* _WHAT YOU ARE ASKED TO DO_
Echo the lines of the listing word for word, beginning at the line that contains "Find the location" and stopping at the end of the listing. Leave the pictures out of your answer.

* _Collection entries_

*-*-*

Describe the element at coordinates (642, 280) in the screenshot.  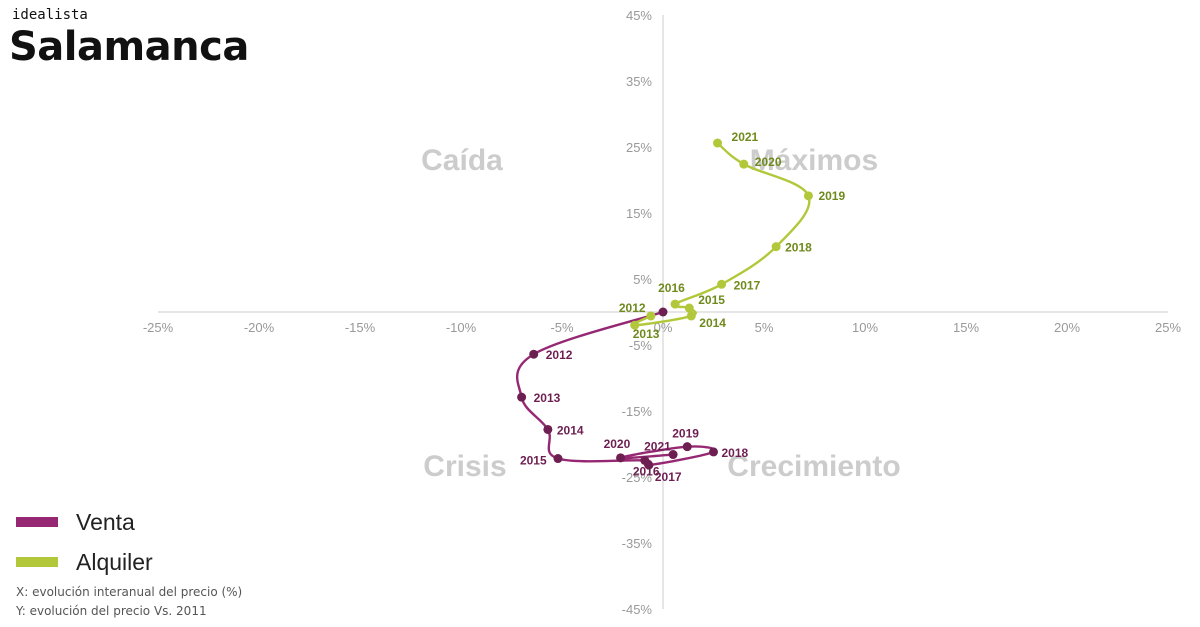
I see `y-tick-label: 5%` at that location.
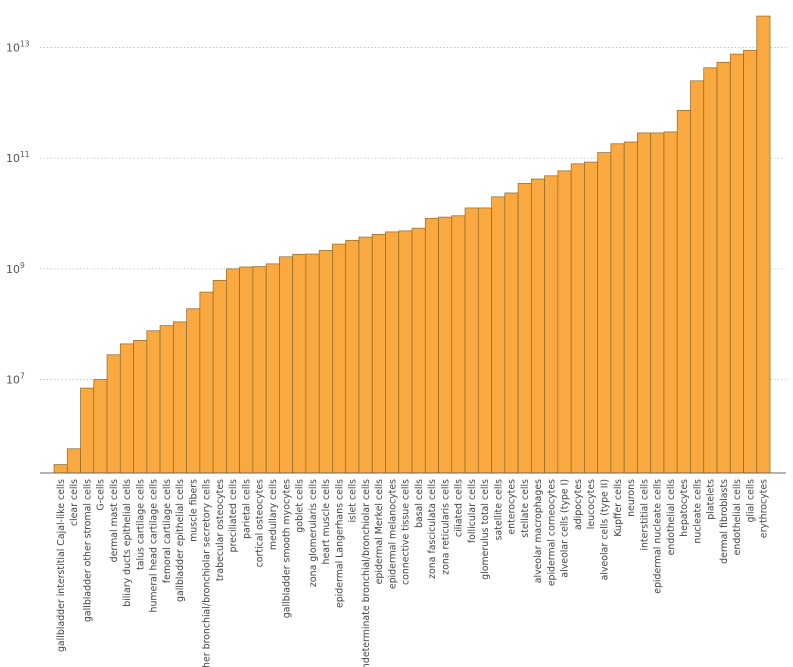 The image size is (793, 667). Describe the element at coordinates (220, 530) in the screenshot. I see `category-label: trabecular osteocytes` at that location.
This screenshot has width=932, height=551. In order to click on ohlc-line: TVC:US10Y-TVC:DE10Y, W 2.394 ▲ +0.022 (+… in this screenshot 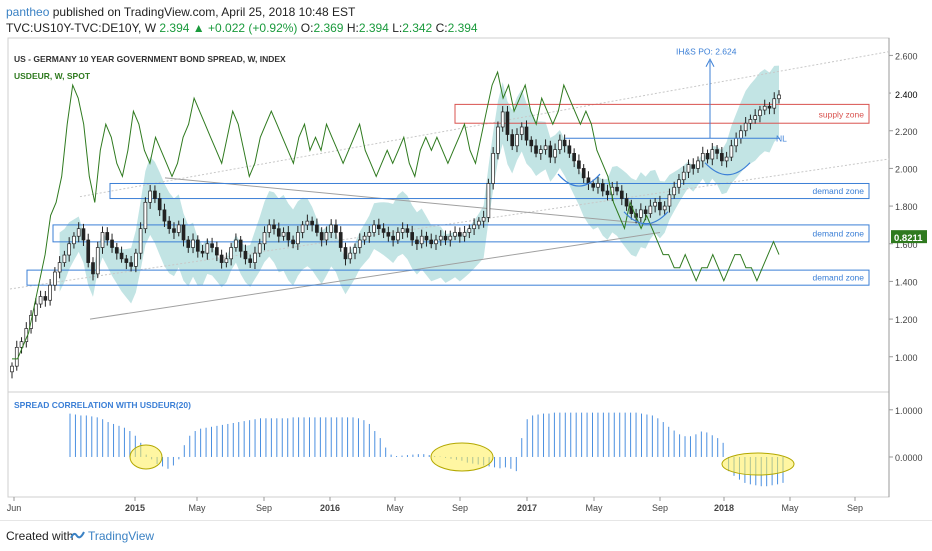, I will do `click(242, 28)`.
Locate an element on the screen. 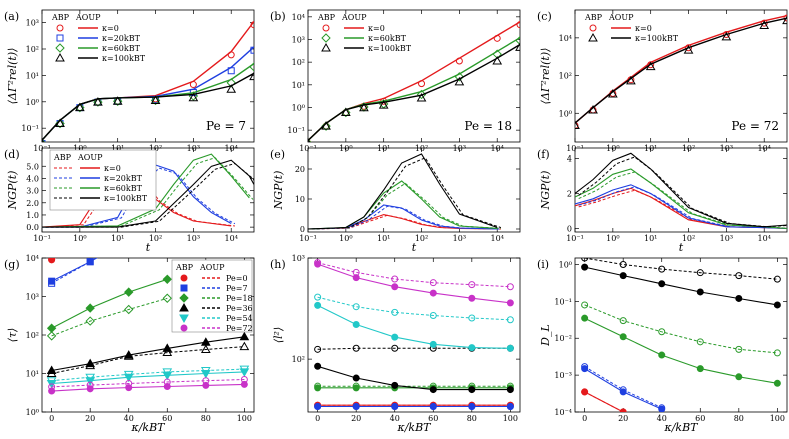 The width and height of the screenshot is (789, 439). x-tick-label: 10⁰ is located at coordinates (346, 238).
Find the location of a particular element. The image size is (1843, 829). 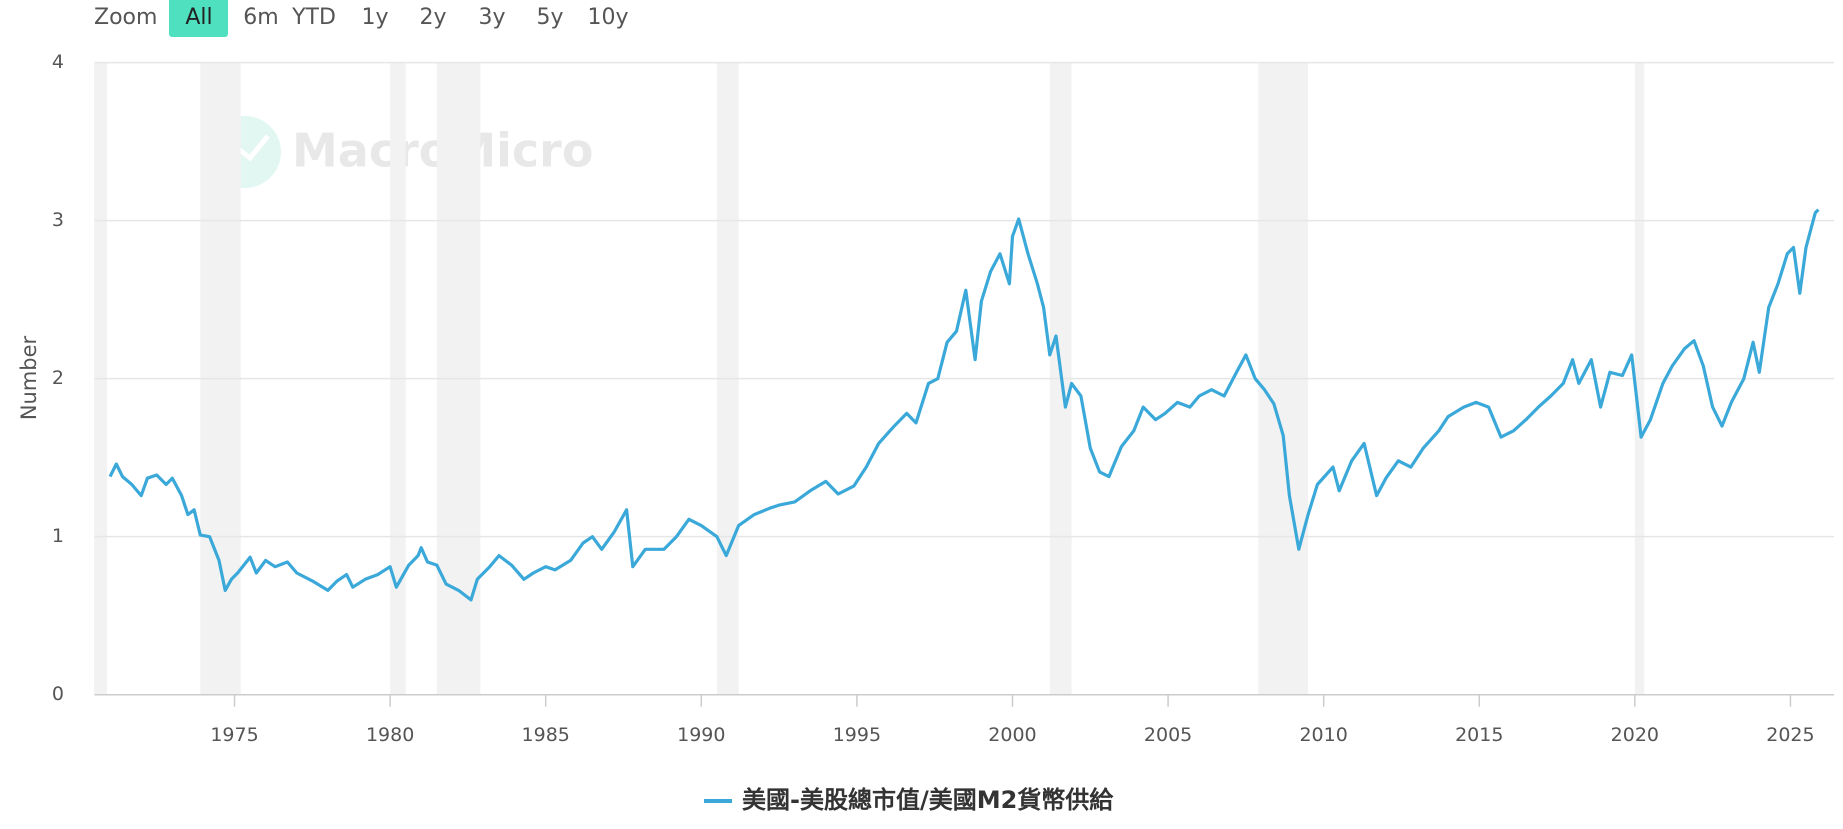

y-axis-title: Number is located at coordinates (29, 378).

*-*-*

* _THE COMPLETED TASK_
Find the location of a particular element. The image size is (1843, 829). 

y-axis-title: Number is located at coordinates (29, 378).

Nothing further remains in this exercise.